## ENTRIES
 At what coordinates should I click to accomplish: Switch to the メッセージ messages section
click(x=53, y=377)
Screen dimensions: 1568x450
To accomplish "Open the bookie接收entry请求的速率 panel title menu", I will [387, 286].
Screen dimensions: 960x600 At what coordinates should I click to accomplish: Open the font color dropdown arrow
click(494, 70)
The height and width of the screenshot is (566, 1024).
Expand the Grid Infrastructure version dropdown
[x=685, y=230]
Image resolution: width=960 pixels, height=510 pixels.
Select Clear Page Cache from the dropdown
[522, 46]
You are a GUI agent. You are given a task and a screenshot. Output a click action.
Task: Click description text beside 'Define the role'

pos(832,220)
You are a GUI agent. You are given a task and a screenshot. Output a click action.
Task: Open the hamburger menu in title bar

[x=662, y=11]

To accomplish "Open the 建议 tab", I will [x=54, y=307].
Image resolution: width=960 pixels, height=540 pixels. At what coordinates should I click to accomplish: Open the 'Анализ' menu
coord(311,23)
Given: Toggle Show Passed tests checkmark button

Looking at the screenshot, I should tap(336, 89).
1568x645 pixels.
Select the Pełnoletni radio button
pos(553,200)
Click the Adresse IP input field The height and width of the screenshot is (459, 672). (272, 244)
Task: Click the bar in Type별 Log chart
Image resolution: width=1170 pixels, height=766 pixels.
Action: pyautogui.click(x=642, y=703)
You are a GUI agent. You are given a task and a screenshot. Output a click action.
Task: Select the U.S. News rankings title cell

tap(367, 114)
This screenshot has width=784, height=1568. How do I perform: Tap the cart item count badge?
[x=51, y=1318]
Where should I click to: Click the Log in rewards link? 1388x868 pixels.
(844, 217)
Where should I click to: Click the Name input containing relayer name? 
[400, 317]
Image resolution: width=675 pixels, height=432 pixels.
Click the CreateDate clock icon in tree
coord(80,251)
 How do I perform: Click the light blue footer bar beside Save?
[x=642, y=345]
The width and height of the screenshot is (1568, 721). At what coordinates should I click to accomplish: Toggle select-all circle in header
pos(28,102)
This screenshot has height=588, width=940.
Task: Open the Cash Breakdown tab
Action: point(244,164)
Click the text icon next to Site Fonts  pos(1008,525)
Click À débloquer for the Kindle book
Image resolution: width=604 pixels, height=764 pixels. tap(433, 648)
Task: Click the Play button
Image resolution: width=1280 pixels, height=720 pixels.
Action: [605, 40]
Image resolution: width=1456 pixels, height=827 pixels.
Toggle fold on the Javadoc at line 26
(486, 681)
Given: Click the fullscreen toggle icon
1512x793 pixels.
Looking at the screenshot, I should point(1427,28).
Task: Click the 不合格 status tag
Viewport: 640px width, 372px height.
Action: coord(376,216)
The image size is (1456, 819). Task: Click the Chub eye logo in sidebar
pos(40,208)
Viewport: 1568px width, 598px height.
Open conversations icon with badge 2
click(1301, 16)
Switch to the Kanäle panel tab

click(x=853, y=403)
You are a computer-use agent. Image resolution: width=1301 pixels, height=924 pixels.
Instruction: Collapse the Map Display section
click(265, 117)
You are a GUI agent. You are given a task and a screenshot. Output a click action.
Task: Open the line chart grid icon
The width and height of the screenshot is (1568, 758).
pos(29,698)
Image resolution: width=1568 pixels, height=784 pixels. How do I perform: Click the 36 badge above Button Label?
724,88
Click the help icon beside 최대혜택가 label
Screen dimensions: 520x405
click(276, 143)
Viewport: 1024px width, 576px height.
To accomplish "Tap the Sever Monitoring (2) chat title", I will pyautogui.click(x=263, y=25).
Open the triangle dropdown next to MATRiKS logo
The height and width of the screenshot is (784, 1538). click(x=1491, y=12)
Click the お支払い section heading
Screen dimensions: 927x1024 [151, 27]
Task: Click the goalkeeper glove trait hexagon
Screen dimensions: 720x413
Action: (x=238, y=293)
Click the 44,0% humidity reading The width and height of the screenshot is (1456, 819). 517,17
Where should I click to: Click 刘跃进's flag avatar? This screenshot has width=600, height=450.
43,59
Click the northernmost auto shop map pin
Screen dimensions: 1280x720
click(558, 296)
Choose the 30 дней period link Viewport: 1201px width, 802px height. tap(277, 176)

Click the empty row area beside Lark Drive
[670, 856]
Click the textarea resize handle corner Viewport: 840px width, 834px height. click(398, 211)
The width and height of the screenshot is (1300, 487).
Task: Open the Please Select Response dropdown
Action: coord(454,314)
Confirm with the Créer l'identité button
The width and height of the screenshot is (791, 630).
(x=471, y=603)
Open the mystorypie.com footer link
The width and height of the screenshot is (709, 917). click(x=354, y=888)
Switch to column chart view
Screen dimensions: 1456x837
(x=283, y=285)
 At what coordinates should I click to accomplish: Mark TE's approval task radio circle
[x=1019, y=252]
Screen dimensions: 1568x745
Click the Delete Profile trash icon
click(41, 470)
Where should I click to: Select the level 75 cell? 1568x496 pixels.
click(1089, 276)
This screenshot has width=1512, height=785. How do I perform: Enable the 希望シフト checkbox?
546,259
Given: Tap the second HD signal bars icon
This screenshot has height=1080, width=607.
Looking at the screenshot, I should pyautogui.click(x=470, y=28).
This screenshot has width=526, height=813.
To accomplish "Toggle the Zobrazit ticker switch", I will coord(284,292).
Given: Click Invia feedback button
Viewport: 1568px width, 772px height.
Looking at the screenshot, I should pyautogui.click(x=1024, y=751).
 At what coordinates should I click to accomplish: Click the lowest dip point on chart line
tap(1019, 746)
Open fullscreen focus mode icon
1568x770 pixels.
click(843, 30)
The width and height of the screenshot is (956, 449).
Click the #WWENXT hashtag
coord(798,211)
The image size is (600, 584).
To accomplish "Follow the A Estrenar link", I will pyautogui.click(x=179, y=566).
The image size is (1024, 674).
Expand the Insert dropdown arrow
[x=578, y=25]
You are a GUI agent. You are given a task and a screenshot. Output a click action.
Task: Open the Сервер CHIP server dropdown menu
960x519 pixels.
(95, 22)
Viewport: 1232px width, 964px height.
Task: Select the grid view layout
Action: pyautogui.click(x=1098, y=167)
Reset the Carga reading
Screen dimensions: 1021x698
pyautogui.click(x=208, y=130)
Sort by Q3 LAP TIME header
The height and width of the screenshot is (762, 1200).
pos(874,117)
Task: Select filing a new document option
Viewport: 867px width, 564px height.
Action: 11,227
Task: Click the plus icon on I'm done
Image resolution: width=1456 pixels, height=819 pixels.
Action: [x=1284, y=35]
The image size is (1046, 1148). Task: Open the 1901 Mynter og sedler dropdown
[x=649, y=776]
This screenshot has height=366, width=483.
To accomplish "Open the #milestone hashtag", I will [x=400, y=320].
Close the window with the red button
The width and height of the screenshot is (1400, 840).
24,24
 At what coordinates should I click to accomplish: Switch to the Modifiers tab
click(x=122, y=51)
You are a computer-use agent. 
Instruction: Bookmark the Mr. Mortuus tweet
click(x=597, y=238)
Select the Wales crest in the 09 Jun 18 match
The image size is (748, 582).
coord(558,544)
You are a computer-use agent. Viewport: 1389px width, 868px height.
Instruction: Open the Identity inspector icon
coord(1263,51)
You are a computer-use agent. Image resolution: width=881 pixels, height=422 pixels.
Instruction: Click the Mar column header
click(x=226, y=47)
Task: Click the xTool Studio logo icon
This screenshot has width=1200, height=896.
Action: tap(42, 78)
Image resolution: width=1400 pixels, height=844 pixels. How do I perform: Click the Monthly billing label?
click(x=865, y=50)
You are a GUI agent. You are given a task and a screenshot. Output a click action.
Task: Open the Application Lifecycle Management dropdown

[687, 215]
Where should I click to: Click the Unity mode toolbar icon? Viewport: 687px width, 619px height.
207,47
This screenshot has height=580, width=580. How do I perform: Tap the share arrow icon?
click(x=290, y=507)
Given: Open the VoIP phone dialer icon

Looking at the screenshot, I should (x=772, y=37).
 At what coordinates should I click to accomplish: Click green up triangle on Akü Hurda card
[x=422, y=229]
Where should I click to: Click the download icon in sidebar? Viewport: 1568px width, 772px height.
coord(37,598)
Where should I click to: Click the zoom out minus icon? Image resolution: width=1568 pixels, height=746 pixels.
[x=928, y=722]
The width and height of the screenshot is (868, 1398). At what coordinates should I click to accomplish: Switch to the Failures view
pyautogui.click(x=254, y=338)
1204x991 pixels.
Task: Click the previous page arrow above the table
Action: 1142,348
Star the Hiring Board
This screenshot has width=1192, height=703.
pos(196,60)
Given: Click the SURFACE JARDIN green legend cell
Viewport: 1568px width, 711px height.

## WORK TO DO
Copy the records verbatim, from the line containing "The image size is (1024, 674)." through the line containing "Action: [x=1284, y=35]", inclusive.

## FINAL RESULT
The image size is (1024, 674).
Expand the Insert dropdown arrow
[x=578, y=25]
You are a GUI agent. You are given a task and a screenshot. Output a click action.
Task: Open the Сервер CHIP server dropdown menu
960x519 pixels.
(95, 22)
Viewport: 1232px width, 964px height.
Task: Select the grid view layout
Action: pyautogui.click(x=1098, y=167)
Reset the Carga reading
Screen dimensions: 1021x698
pyautogui.click(x=208, y=130)
Sort by Q3 LAP TIME header
The height and width of the screenshot is (762, 1200).
pos(874,117)
Task: Select filing a new document option
Viewport: 867px width, 564px height.
Action: 11,227
Task: Click the plus icon on I'm done
Image resolution: width=1456 pixels, height=819 pixels.
Action: [x=1284, y=35]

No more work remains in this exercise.